Lizzie Borden Took an Ax (2014 TV Movie)
1/10
Not worth watching, especially with joke of a soundtrack
31 January 2014
Warning: Spoilers
As one who has read much about this grisly 1892 double homicide, and who has visited the actual home in Fall River, Massachusetts, I was appalled at the inaccuracies too numerous to detail here. As a person who normally pays little attention to a film's background music, this film had such horribly distracting rock music, with vocals, on many scenes that I understand the other reviewers here who claim they ruined the film.

But the film was ruined by many other things. First of all, there is almost nothing accurate about the Borden home as shown in this film. It was much narrower and has no interior hallways. One room leads to another. One of the keys to believing her guilty is how when Andrew Borden returned home that day, Lizzie stood at the top of the front staircase, laughing. Where she would have been--just outside her bedroom, she could easily have looked right and seen her dead stepmother. In this film, that bedroom was down the hall from the staircase, as shown when the maid went looking for Mrs. Borden. The film shows her downstairs when Andrew arrived home.

Also wrong, the film, after the police were examining the crime scene, has Lizzie sending the maid alone upstairs to look for Mrs. Borden. In real life, before the police arrive, she asked the maid and her friend to look for her because she was sure she had heard her stepmother return.

One of the key elements in making her a suspect in real life was that Lizzie told the police that she never entered the room where her father lay dead, never saw his hatchet-ed face, never even saw any blood, only his body on the couch. So without seeing anything amiss, why did she call to the maid reporting that father had been killed? In the film, she saw the bloody face and screamed wildly--not at all matching the facts.

The family all called the maid Maggie, but the movie only mentioned her actual name of Bridget. She was a popular suspect with the public, largely because she was an Irish Catholic in a town full of people that didn't care for either. This wasn't mentioned either.

The film shows the maid washing windows when Andrew was killed. Wrong. While Maggie was washing windows at the time of the first murder, she was napping when Mr. Borden was killed. This was her option after Lizzie had suggested she go shopping for a while--right after Andrew had returned home. Her room was on the third level, far from the first floor sitting room site of the murder.

They also showed Maggie inside, hearing a thud (the falling body of Mrs. Borden) when in fact she reported hearing nothing, (as did Lizzie).

The many times when an investigator referred to Mrs. Borden as her "mother" and was interrupted by Lizzie, insisting she was only her "stepmother" were omitted from this film.

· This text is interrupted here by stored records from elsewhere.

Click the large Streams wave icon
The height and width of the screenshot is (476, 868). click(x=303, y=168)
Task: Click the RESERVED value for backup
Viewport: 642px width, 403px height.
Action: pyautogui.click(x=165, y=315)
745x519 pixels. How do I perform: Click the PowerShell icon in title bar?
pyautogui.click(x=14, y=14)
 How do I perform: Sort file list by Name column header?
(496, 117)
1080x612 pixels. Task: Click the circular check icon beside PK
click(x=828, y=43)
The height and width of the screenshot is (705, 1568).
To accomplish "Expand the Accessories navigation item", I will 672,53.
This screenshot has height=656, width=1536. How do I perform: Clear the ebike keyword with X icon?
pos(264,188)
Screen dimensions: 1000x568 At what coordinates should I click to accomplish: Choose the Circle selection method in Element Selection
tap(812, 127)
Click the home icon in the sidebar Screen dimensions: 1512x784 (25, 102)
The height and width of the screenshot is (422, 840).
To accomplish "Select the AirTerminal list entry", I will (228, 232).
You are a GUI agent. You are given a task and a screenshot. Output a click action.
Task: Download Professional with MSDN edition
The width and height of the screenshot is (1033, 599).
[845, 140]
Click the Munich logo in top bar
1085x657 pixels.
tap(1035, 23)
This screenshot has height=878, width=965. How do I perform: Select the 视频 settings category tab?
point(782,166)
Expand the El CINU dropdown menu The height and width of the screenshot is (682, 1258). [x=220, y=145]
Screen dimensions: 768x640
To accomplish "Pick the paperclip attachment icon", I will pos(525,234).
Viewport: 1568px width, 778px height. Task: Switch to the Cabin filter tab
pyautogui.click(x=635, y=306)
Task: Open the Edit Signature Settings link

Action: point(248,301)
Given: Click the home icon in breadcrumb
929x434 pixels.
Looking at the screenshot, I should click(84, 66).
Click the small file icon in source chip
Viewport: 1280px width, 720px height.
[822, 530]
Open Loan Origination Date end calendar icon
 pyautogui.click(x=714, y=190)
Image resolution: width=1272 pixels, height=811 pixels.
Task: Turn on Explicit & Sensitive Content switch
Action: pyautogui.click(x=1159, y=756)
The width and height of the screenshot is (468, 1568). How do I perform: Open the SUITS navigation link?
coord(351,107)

The dress that was such a focal point had been burned in the kitchen stove, not an outside pot as stated in the film. When the police arrived, Lizzie had already switched to a pink dress, unlike what the film depicted.

Extra SPOILER alert: The film depicts a totally concocted scene about what Lizzie actually told her sister about the murders that totally contradicts the historical record. It appears to take place shortly after the trial, and the next day, Emma is seen leaving their home and words on the screen tell us they never spoke again.

In real life, they shared the much larger home they bought after the murders for a dozen years. Years after moving out, Emma insisted she believed Lizzie innocent.

A blade was found in the basement, suspiciously buried in ashes, with the handle broken off. This blade was fitted precisely to the wounds in the skulls. It is believed the broken handle was burned in the stove. Amazingly, the film omits all of this.

I was also distressed at how the farcical elements of the trial were omitted from the film. The chief defense attorney was not the family lawyer as shown, but the former governor of the state who had appointed to the bench one of the three judges that sat on the case. That judge had delivered the charges to the jury that were pretty much a second summation for the defense, instead of what they should be. He even presented a theory about the missing note that the defense had not presented, as if he was trying extra hard to help the defense in the case. You'd have thought his name was Ito.

It was absurd for the film to show closing arguments as a back-and-forth between the two sides, which isn't at all true. When the jury returned to the courtroom, they enter in slow motion for some reason.

The director also found it necessary to repeatedly show scenes, usually short bits, of the hatchet swinging and blood flying, in flashback format, as if one look at all the blood wasn't enough.

I believe this film poorly made, with the worst soundtrack I ever heard, to be excessively bloody, and with over two dozen factual inaccuracies (I quit counting) to be a real waste of time.